*** Opening EXTRACTED TEXT ***

One of the biggest challenges for extrusion operators is cleaning and maintaining an extruder. Extrusion systems can have areas with little or no polymer flow in which material can degrade and cause gels. Often machine operators choose to shut down the system and clean the extruder screw and die. However, there are preventative steps that may allow operators to clean the system and remove the contaminants without the downtime associated with disassembly of the extruder and die.
Cleaning an extrusion system is accomplished by flushing the system with clean resin or a purge material until the system is no longer contaminated. The purge time could be as short as a couple of volumetric exchanges or as long as several hours. Factors determining purge time include extruder screw/barrel wear, die design, the presence of flow inhibitors in the system (e.g., static mixers), and the type of contaminant.
Prior to beginning the process, it is imperative to understand a purge resin’s function. Purge resins are used when there is some form of contaminant in the extrusion system. The contaminant could be in the form of gels, a resin from a previous formulation, fiber contaminants, or additives such as talc, calcium carbonate, or a pigment masterbatch.

*** Closing EXTRACTED TEXT ***
*** Opening DATA ***

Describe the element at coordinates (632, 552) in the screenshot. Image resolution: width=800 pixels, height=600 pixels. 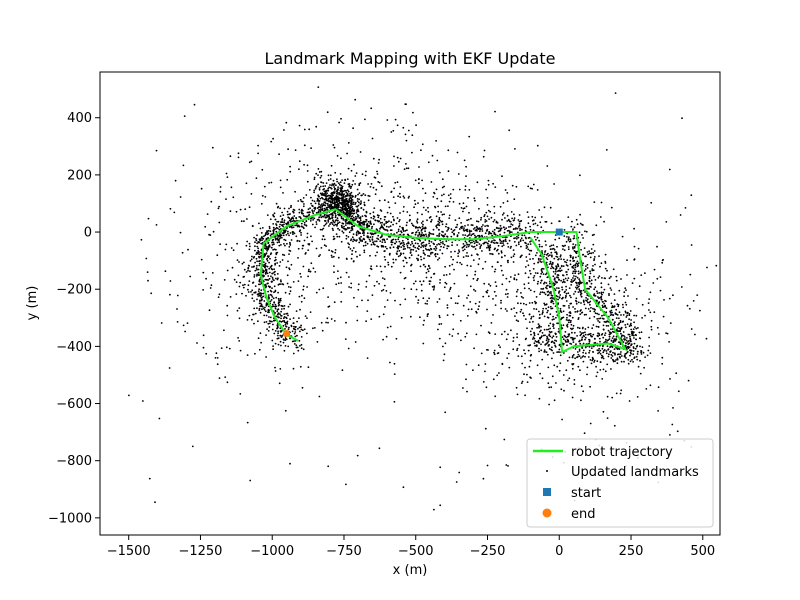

*** Closing DATA ***

> [TASK ITEM]: Please copy out, word for word, the part of the extruder-cleaning text that opens with the words containing "One of the biggest" and closes with "extruder and die.".

> [FINISHED EXERCISE]:
One of the biggest challenges for extrusion operators is cleaning and maintaining an extruder. Extrusion systems can have areas with little or no polymer flow in which material can degrade and cause gels. Often machine operators choose to shut down the system and clean the extruder screw and die. However, there are preventative steps that may allow operators to clean the system and remove the contaminants without the downtime associated with disassembly of the extruder and die.